┌─ Data supplied

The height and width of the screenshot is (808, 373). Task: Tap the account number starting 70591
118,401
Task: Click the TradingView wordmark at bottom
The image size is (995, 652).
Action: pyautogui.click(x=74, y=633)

└─
┌─ Data supplied

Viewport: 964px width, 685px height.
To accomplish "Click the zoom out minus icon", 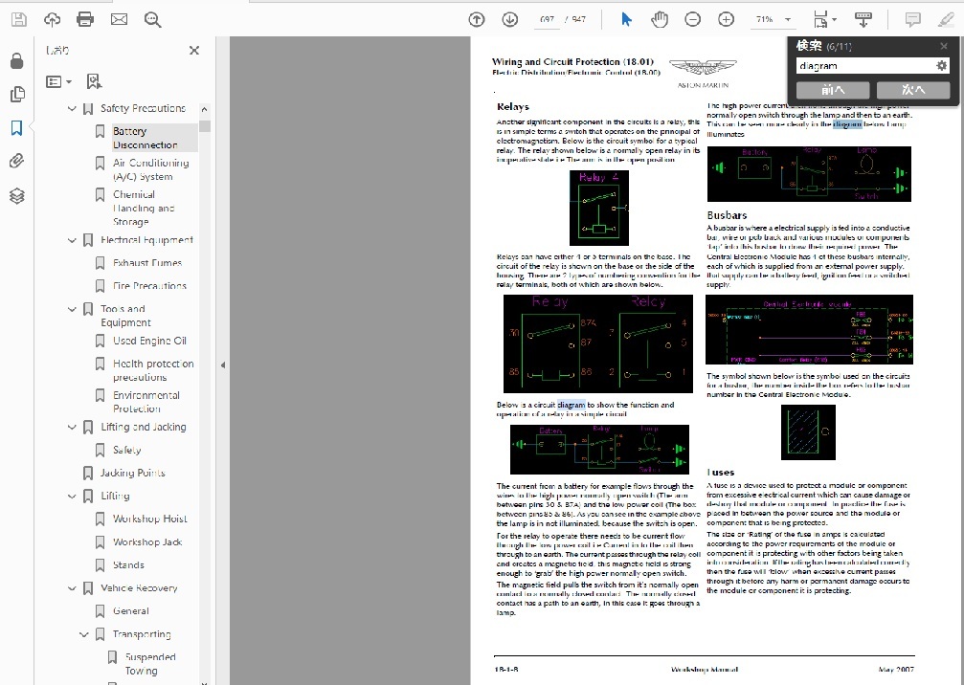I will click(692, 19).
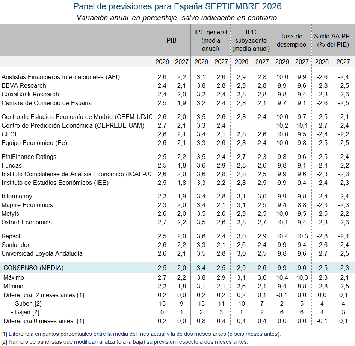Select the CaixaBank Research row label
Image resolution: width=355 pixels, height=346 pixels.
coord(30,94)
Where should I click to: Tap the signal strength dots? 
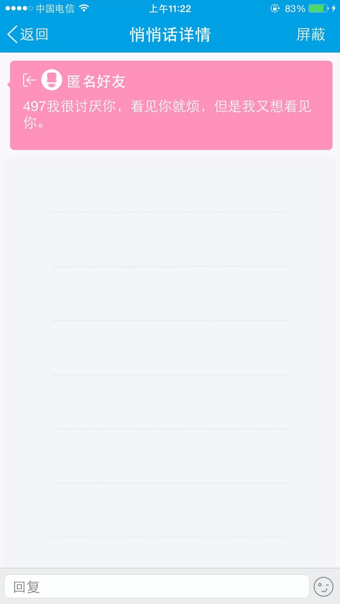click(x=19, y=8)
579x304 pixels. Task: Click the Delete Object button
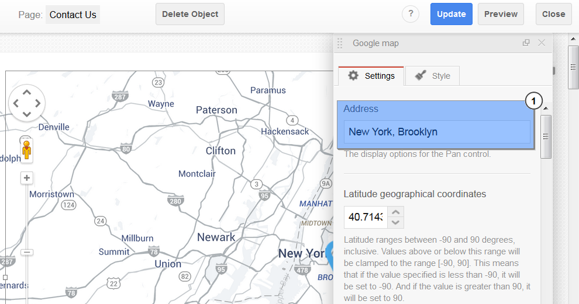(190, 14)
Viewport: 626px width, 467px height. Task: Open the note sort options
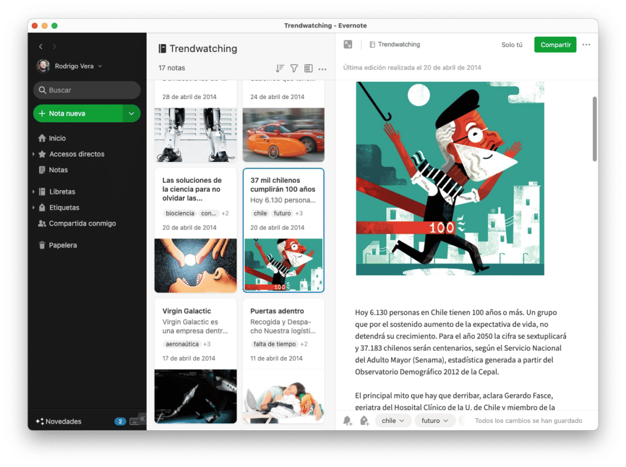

└─
┌─ Data supplied

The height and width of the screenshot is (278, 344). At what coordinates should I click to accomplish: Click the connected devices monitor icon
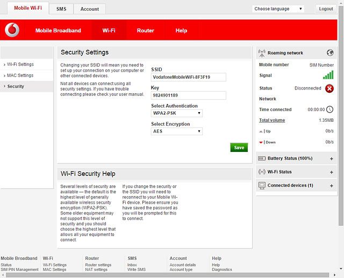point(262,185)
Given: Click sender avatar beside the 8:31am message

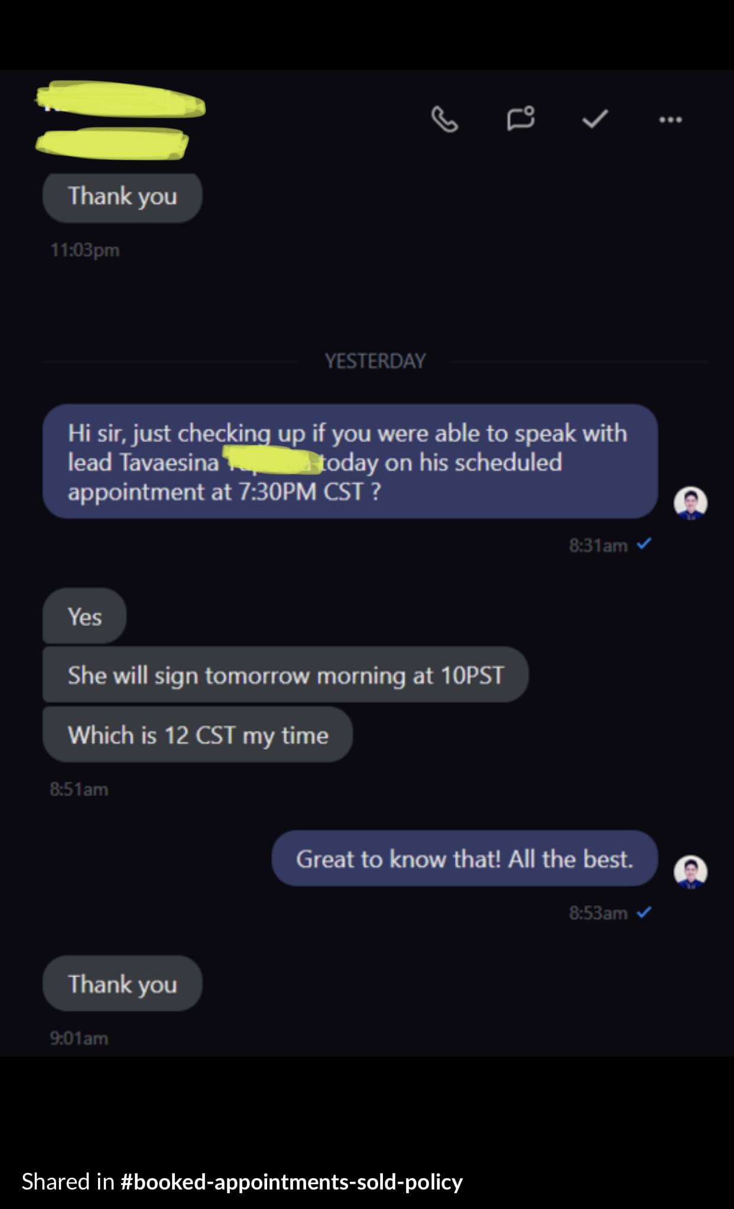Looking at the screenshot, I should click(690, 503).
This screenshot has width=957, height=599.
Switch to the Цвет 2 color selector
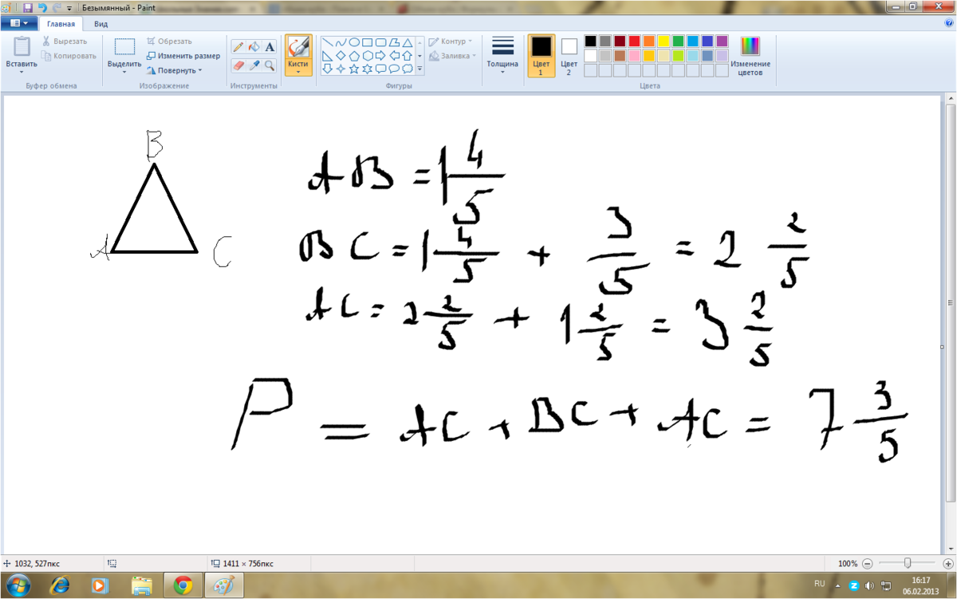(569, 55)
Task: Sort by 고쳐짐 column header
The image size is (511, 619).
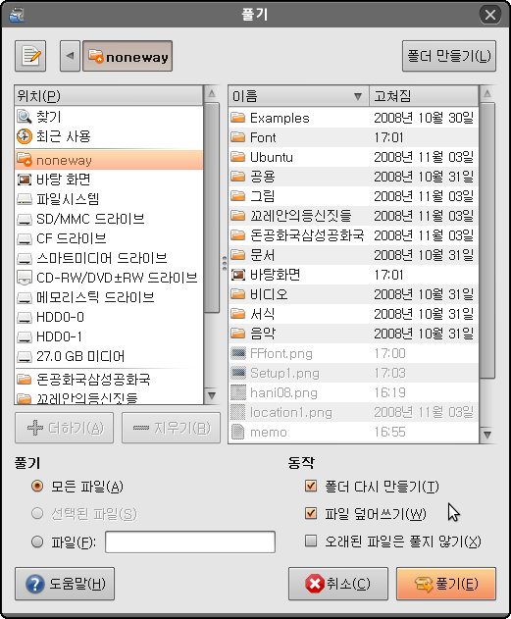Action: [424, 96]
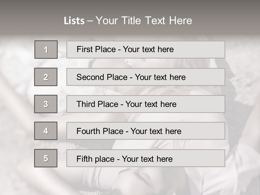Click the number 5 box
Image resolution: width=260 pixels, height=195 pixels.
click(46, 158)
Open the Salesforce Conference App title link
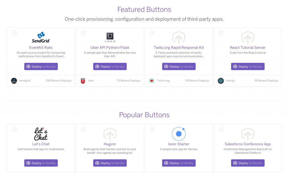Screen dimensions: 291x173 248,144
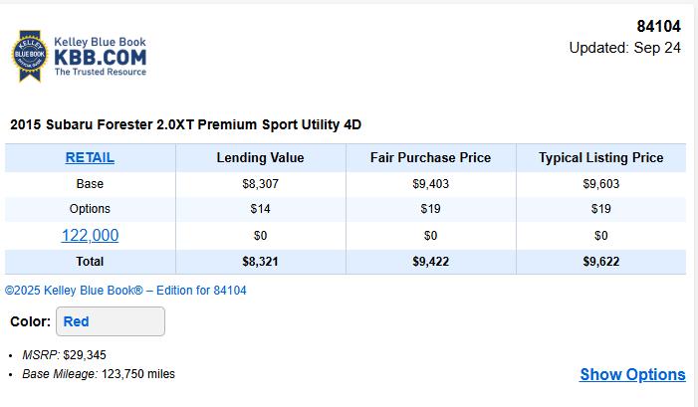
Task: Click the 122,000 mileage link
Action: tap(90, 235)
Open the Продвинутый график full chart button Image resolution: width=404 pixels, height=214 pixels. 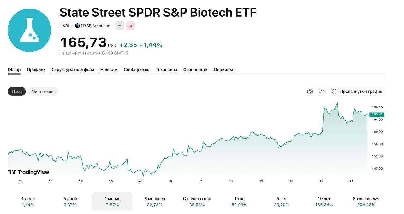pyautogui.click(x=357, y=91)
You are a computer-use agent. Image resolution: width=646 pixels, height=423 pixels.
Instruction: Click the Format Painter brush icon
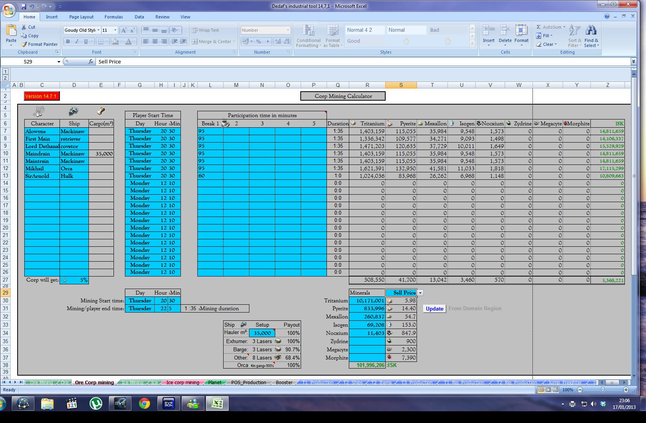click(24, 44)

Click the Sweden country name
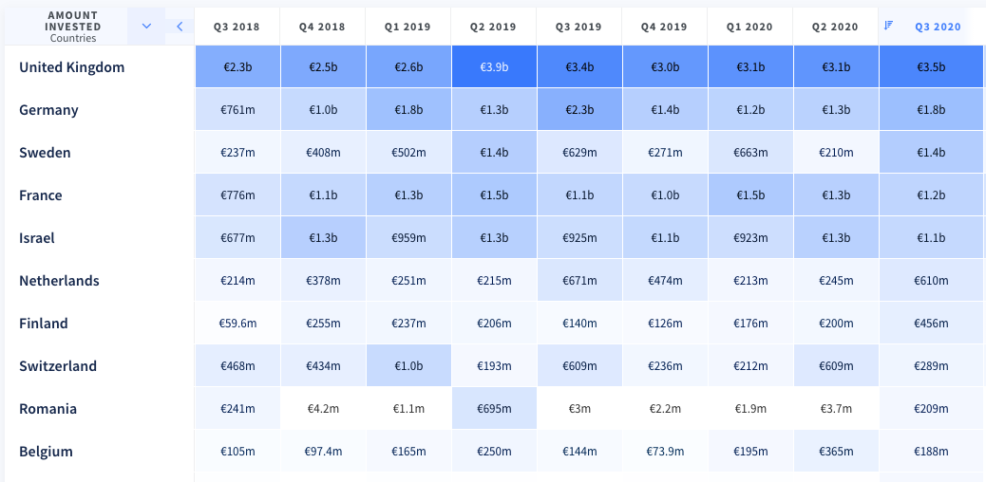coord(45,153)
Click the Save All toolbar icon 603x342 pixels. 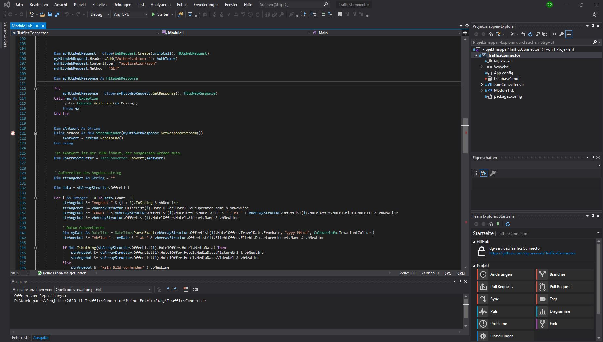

└─

Search the material for the string "Viewport" and return each line that has it.

Viewport: 964px width, 685px height.
Viewport: 626px width, 467px height. Task: Open the note sort options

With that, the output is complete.